Nadie predijo su caída. Ni en la Unión Soviética ni en Occidente. Y para que se produjera no fue necesaria otra consigna que la reunificación de Alemania, mantenida tozuda y porfiadamente por la Democracia Cristiana alemana, cuando nadie daba un peso por lo que se consideraba un sueño imposible y una provocación derechista. La izquierda alemana jamás apostó un centavo a la reunificación. Quienes vivíamos en Berlín Occidental – lo hice durante diez años – jurábamos no sólo que el muro sería eterno sino que el socialismo ganaría la partida y el mundo sería marxista leninista o no sería.
Cayó el muro como cayó la dictadura del general Pinochet. Por las mismas razones: la historia había dicho basta y esperaba agazapada por la ocasión perfecta para que los propios chilenos, como los berlineses con sus propias manos, derribaran el muro de la opresión. Que ya se había hecho inútil y estorbaba el desarrollo que apremiaba en las profundidades del subsuelo social y económico, histórico chileno. Ni uno ni otro acontecimiento siguieron ordenanzas perfectas del gusto de los impertinentes e inútiles perfeccionistas: un proyecto de país impreso en letras de molde, una oposición perfecta, el futuro pintado en technicolor sobre el mural de los medios de comunicación, la alternativa impoluta. Como tampoco lo hicieron los venezolanos el 23 de enero de 1958, cuando ni Rómulo Betancourt, ni Jóvito Villalba ni Rafael Caldera tenían en sus bolsillos la llave maestra del cambio democrático. Fueron despertados por los acontecimientos, mientras dormían el azaroso sueño del destierro.
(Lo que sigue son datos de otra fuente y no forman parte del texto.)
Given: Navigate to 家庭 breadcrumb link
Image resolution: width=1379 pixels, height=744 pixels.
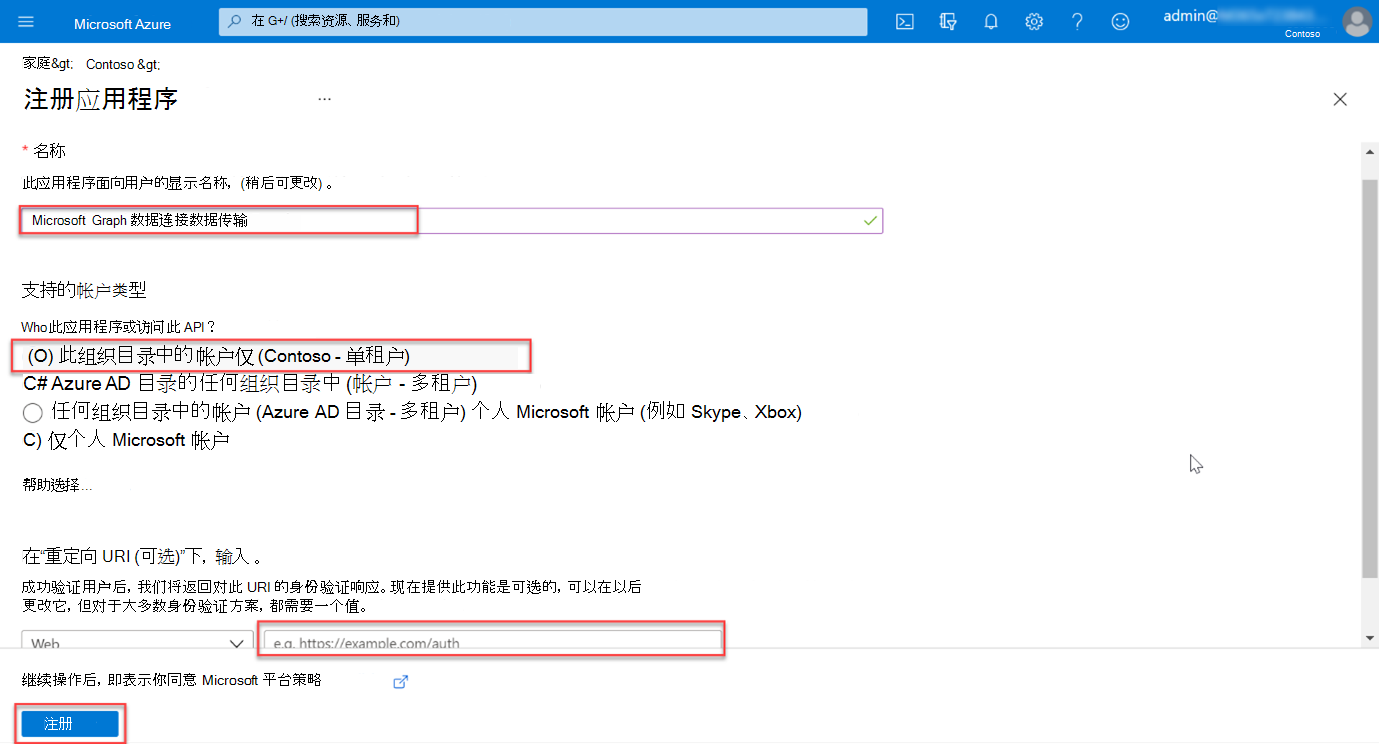Looking at the screenshot, I should (x=37, y=63).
Chávez está acabado. Su régimen agotó las posibilidades, desperdició la histórica ocasión de un auténtico cambio en Venezuela. Que no puede ser otro que un cambio hacia el desarrollo, la modernidad, la globalización, la excelencia. Nadie se lo impidió sino su propia ignorancia, su estulticia, su brutalidad, su miopía. La menuda y desmesurada ambición cuartelera le jugó una mala pasada. La historia le puso en bandeja de oro la posibilidad de ser el gran estadista que acompañara los designios históricos que derribaran los presupuestos de la Cuarta República y que muchos creyeron verlos representados en su cruzada. Si en vez de emplear los novecientos cincuenta mil millones de dólares en convertir el país en un burdel los hubiera invertido en las transformaciones requeridas, el pueblo lo hubiera montado en el más alto pedestal de su historia. Y hoy, en lugar de ser el hazmerreír de los mejores sería el envidiado estadista del siglo XXI. Como sucede en tantas desgraciadas ocasiones: fue el mensajero equivocado para un mensaje correcto.
No caerá porque a algún secretario general se le ocurra darles en el gusto a los desconocidos de siempre, editando el manual del futuro con un bello proyecto país y se saque de la manga a la oposición perfecta o al héroe impoluto de la jornada. Si bien es cierto que a quien madruga, Dios ayuda. Aunque no caerá porque lo proclamemos a gritos. Caerá porque se le desmoronaron los pies de barro. Cuando los molinos de los dioses hayan cumplido su faena. Ya la culminan. Sobrarán los preparados para la circunstancia. La historia no espera. Escríbanlo.